* Goal of the exercise
Each entry that follows should be given again word for word; please leave out its pictures.

* Information given
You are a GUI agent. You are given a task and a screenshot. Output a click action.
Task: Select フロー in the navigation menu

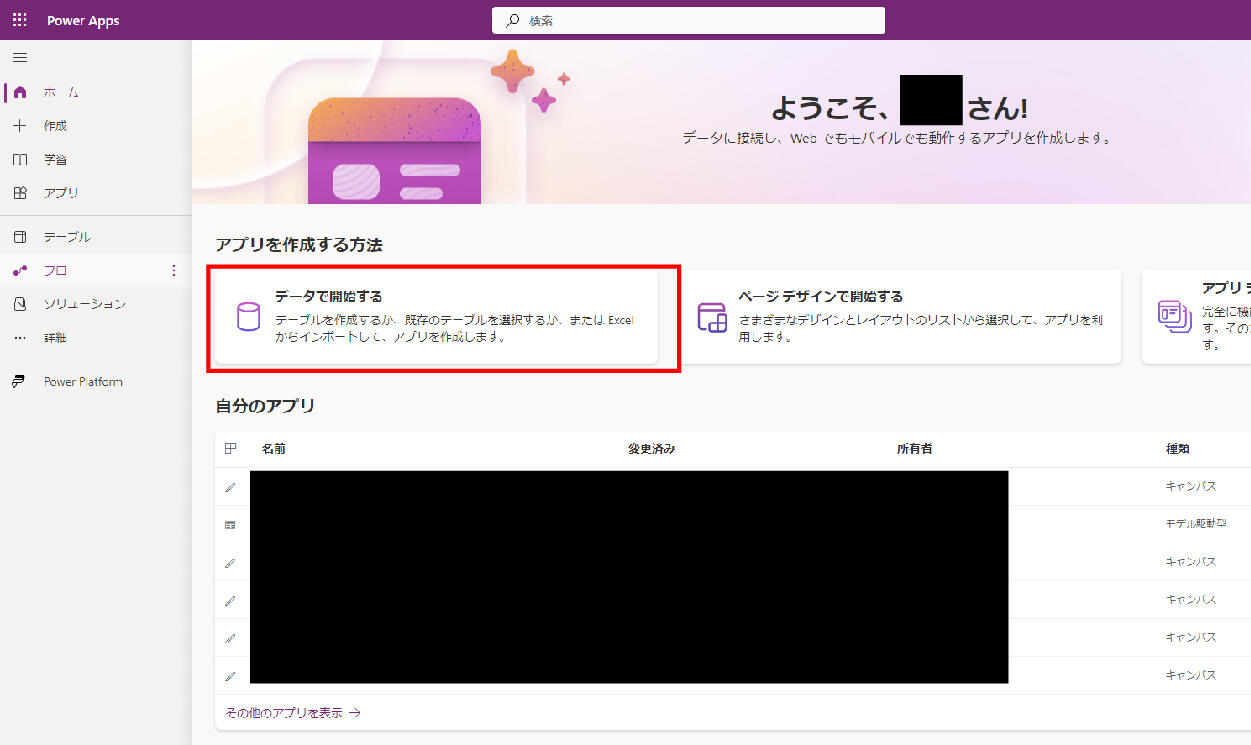pos(56,271)

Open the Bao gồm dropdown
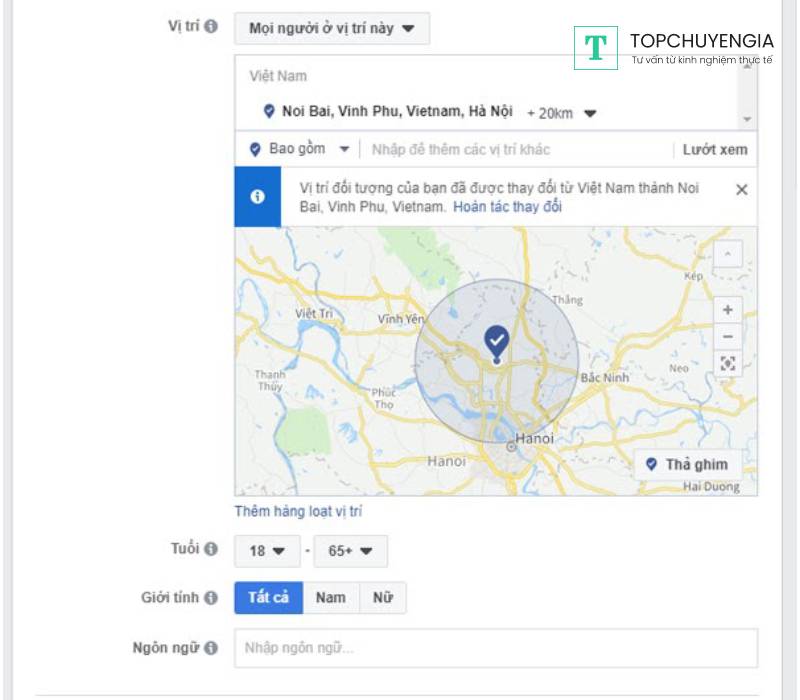(x=299, y=149)
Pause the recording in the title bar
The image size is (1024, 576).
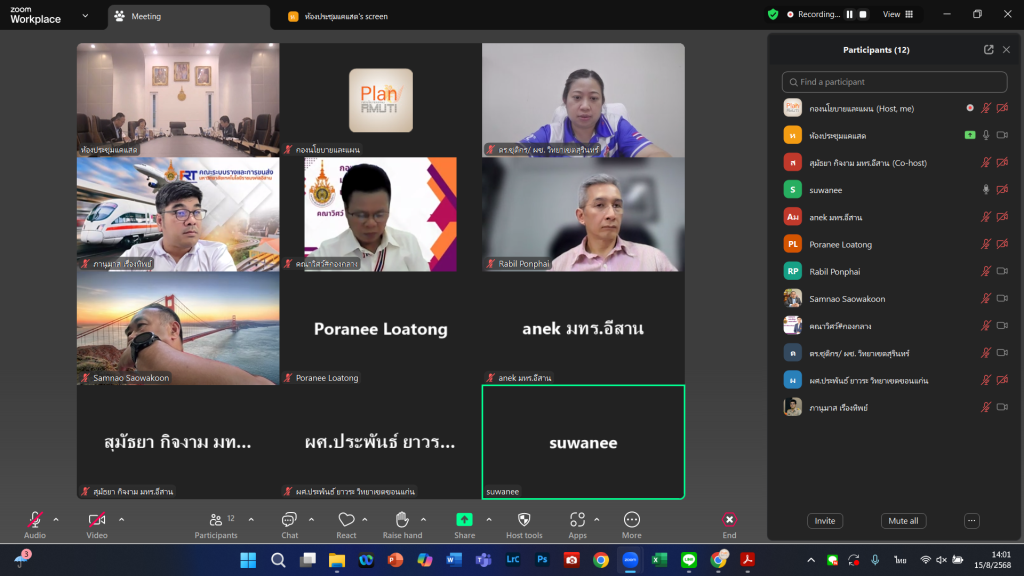click(850, 15)
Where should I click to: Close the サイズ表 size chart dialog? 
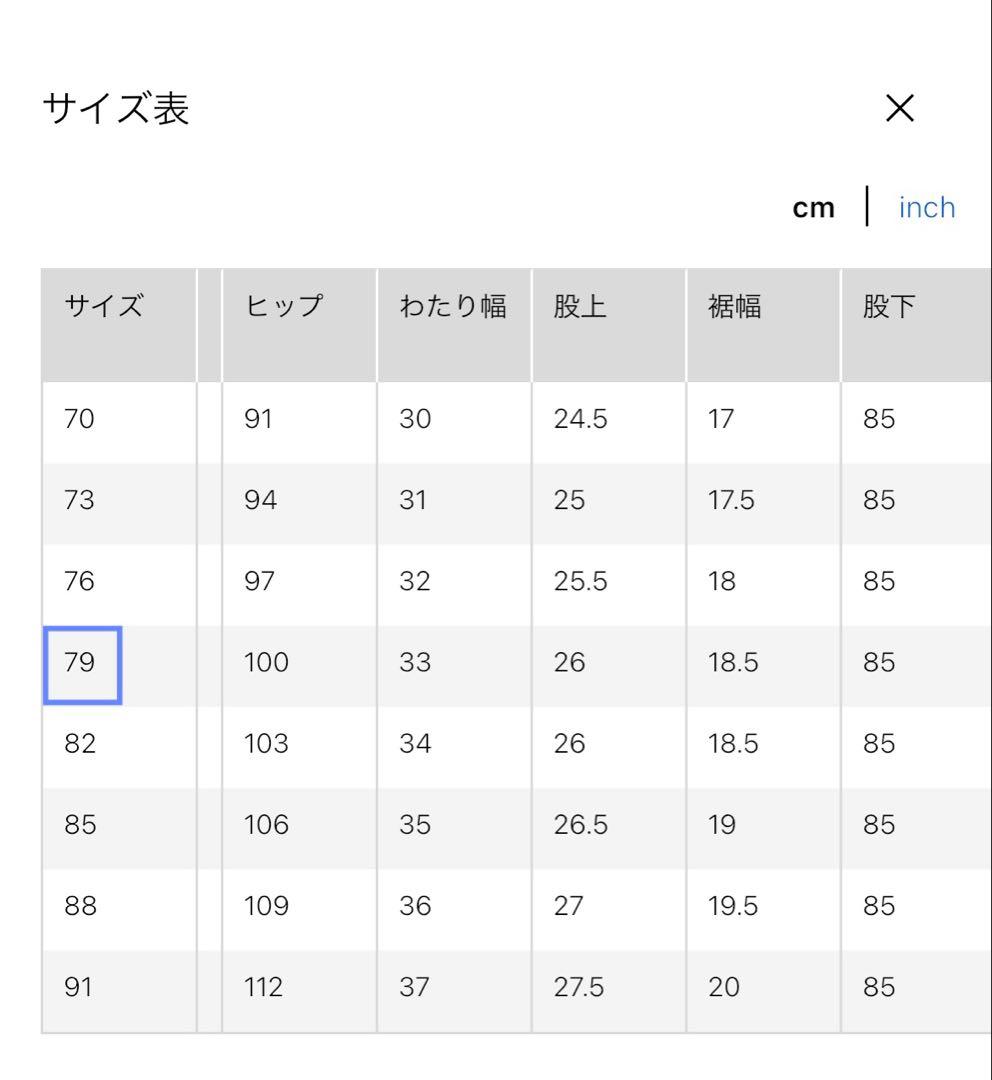tap(899, 107)
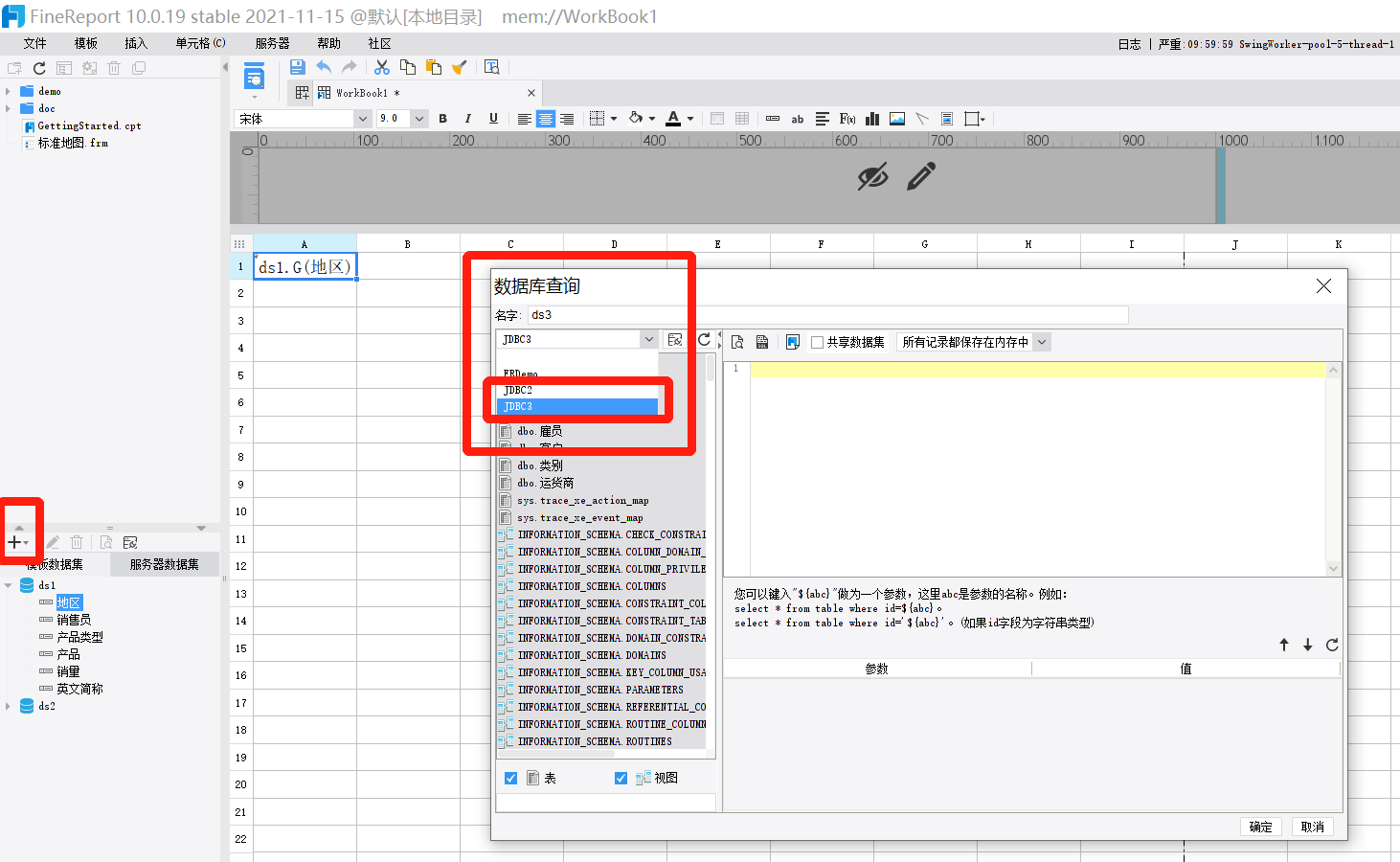Insert a chart using the bar chart icon
The width and height of the screenshot is (1400, 862).
[871, 118]
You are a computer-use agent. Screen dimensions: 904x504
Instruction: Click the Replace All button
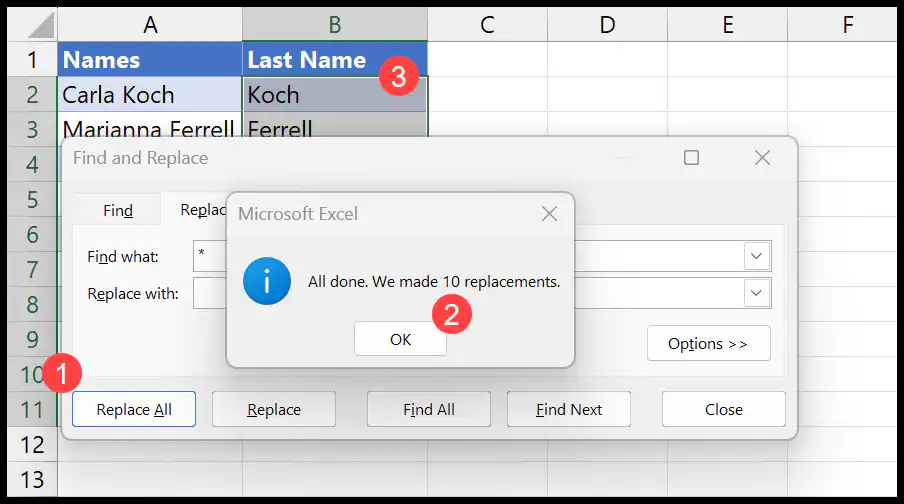(134, 409)
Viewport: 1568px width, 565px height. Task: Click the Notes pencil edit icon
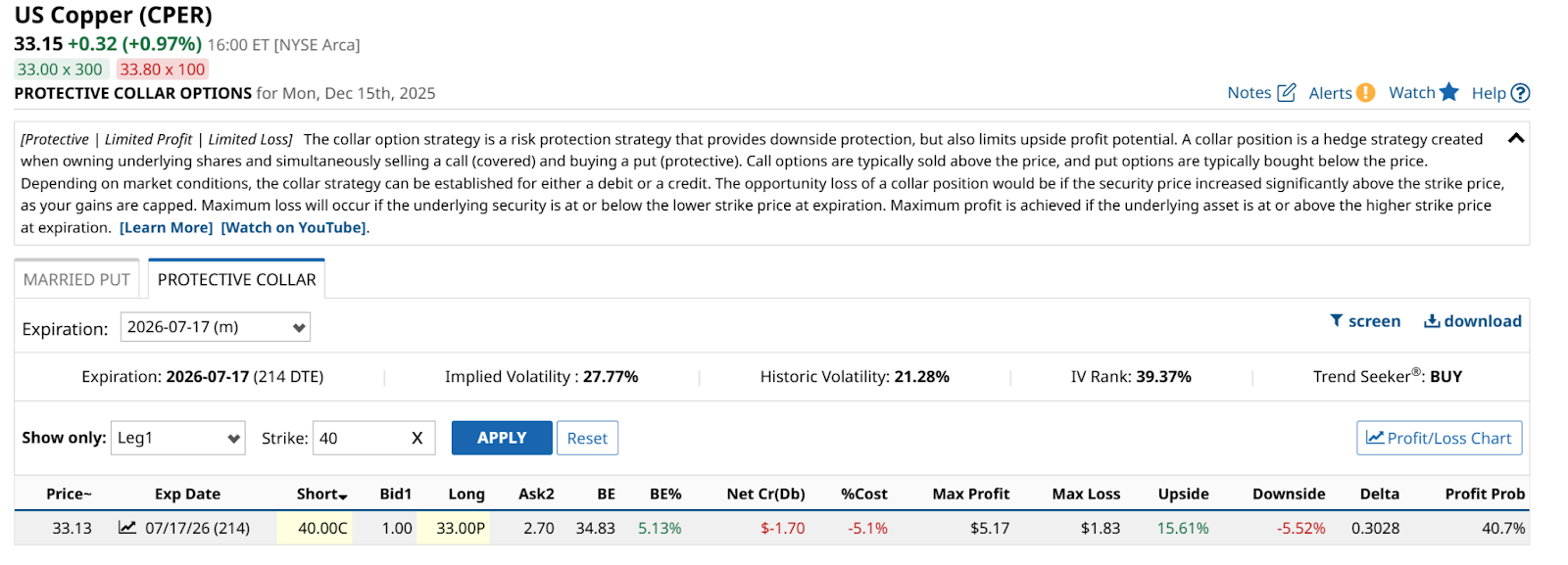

* Answer section
You are a GUI agent. You are given a task and a screenshot. Output a click action.
Task: Select フロー in the navigation menu

pos(56,271)

Open the Bao gồm dropdown
(x=299, y=149)
Pause the recording in the title bar
The image size is (1024, 576).
click(850, 15)
Where should I click to: Close the サイズ表 size chart dialog? 
tap(899, 107)
Insert a chart using the bar chart icon
The width and height of the screenshot is (1400, 862).
[871, 118]
You are a computer-use agent. Screen dimensions: 904x504
Instruction: Click the Replace All button
(134, 409)
Viewport: 1568px width, 565px height. Task: Click the Notes pencil edit icon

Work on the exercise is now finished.